Am I just lazy? Should I be more driven? If so, towards what? Still doing rugby. Seems to be working. Had the privilege to play some more international games as well. Still lost. Migrated to more hypertrophy. Less recovery required and I feel better. Now I just need to find the energy to get out of bed early enough on enough mornings to train. Late last year I signed up to Audible. Now I am grinding books instead of a handful of podcasts.

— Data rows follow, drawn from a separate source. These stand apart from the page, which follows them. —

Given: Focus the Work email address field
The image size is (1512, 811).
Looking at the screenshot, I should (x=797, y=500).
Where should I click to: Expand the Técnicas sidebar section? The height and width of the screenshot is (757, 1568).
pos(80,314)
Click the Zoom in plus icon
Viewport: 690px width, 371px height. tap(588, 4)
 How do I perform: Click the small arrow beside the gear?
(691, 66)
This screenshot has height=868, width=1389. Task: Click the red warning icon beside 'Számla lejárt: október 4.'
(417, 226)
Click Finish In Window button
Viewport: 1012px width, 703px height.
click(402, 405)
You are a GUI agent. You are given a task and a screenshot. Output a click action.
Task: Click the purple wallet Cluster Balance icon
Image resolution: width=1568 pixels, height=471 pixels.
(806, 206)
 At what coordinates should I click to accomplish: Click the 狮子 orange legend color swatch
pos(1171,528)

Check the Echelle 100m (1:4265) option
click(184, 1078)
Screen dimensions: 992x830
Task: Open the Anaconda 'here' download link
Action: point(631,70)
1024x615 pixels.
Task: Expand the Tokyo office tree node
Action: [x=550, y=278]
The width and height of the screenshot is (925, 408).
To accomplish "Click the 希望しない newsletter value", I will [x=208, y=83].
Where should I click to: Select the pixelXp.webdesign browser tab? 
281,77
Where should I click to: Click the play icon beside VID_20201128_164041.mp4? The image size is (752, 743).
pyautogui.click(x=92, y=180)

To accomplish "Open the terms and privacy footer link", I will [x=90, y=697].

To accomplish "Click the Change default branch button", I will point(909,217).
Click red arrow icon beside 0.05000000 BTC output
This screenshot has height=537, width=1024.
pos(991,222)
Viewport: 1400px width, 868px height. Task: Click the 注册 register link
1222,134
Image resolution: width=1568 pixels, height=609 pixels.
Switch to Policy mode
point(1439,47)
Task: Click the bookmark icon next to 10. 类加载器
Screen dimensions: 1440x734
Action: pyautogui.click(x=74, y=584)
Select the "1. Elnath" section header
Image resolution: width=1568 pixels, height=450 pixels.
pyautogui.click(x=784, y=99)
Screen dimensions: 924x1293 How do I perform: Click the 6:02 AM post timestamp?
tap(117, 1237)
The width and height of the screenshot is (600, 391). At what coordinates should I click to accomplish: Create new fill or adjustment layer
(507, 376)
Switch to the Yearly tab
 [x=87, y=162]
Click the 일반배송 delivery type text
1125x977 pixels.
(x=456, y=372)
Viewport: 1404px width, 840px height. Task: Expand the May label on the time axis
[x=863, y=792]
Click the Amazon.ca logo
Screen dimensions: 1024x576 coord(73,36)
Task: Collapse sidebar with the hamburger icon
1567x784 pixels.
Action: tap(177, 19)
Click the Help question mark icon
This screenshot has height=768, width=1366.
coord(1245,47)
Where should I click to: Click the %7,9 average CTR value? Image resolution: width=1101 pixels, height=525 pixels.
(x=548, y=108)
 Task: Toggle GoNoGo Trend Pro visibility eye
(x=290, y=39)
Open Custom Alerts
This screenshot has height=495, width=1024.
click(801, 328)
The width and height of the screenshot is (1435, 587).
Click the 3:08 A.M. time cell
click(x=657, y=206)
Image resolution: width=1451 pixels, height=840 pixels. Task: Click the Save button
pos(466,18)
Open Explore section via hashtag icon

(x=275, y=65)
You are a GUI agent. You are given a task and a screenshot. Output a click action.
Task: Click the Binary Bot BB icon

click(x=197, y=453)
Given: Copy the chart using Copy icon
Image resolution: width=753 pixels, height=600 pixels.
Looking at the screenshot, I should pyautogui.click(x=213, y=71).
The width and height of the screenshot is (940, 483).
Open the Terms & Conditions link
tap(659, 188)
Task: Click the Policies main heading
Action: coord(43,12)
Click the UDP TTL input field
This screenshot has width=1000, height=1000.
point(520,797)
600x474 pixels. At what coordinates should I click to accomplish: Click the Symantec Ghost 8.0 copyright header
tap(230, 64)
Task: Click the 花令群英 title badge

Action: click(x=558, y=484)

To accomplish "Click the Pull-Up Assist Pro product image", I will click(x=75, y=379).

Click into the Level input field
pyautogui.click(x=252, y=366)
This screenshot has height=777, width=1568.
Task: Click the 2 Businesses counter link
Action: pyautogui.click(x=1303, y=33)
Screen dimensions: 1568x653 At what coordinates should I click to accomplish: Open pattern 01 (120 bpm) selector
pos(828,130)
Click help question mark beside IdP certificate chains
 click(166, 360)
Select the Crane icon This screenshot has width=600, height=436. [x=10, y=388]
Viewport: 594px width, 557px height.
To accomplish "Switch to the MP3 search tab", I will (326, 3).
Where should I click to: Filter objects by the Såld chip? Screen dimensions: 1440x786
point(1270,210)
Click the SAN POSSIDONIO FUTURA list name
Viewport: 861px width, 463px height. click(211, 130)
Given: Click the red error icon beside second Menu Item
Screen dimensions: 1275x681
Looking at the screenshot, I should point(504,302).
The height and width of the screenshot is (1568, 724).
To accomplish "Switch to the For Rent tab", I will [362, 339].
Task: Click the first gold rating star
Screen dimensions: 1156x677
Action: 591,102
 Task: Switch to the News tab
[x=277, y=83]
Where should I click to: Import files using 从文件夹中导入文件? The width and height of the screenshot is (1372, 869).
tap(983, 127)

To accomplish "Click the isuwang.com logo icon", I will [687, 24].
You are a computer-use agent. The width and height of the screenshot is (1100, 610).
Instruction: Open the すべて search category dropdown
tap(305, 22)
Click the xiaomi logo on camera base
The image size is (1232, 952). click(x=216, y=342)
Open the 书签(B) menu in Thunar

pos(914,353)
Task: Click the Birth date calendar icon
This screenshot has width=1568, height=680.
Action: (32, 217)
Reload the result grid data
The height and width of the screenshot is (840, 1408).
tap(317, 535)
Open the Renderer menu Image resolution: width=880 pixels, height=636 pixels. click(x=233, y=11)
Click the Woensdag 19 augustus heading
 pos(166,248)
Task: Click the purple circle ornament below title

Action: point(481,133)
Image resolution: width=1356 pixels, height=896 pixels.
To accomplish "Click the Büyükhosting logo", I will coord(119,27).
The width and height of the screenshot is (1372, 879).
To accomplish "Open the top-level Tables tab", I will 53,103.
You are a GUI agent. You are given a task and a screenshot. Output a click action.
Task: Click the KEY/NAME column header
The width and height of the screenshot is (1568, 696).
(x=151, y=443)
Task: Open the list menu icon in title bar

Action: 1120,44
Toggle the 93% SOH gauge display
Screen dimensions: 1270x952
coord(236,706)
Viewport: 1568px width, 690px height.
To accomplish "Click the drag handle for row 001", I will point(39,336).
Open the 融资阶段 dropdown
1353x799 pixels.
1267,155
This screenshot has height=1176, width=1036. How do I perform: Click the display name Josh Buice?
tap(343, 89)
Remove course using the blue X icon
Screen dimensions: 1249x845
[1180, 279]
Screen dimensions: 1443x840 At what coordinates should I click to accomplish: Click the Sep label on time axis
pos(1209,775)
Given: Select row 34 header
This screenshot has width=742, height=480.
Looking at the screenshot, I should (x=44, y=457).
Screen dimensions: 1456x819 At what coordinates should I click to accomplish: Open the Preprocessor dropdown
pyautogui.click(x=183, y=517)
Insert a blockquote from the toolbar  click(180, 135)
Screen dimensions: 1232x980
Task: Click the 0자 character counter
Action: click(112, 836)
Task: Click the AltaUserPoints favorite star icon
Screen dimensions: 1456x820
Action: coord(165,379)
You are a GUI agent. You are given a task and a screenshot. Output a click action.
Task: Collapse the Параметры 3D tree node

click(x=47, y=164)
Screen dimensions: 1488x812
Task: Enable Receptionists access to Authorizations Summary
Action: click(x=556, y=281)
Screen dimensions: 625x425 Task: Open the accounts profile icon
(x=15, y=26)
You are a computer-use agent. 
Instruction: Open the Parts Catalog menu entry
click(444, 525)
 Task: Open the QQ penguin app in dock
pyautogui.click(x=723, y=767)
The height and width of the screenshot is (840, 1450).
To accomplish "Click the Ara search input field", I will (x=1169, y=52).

Like the news, I guess. I actually forgot what it even looked like, until I got an email earlier that I only saw tonight from LiveJournal. Celebrating 20 years since I created my first post, or account, or something. I still consume. I still share memes and posts and content. I feed the algorithm. Is it simply age and lifestyle changing? Certainly there are people my age and older who are much more active on social channels who receive and enjoy various levels of engagement. Why did I stop? I suppose I had been fizzing out for a while already.
I do feel a bit sad about it, in a selfish, narcissistic way. Quick status: Still in Estonia. One more kid. Same workplace, but have moved around between teams and through the ranks. Still involved in rugby but not playing as much as I would like. Managed to play a couple of matches for Estonian national team.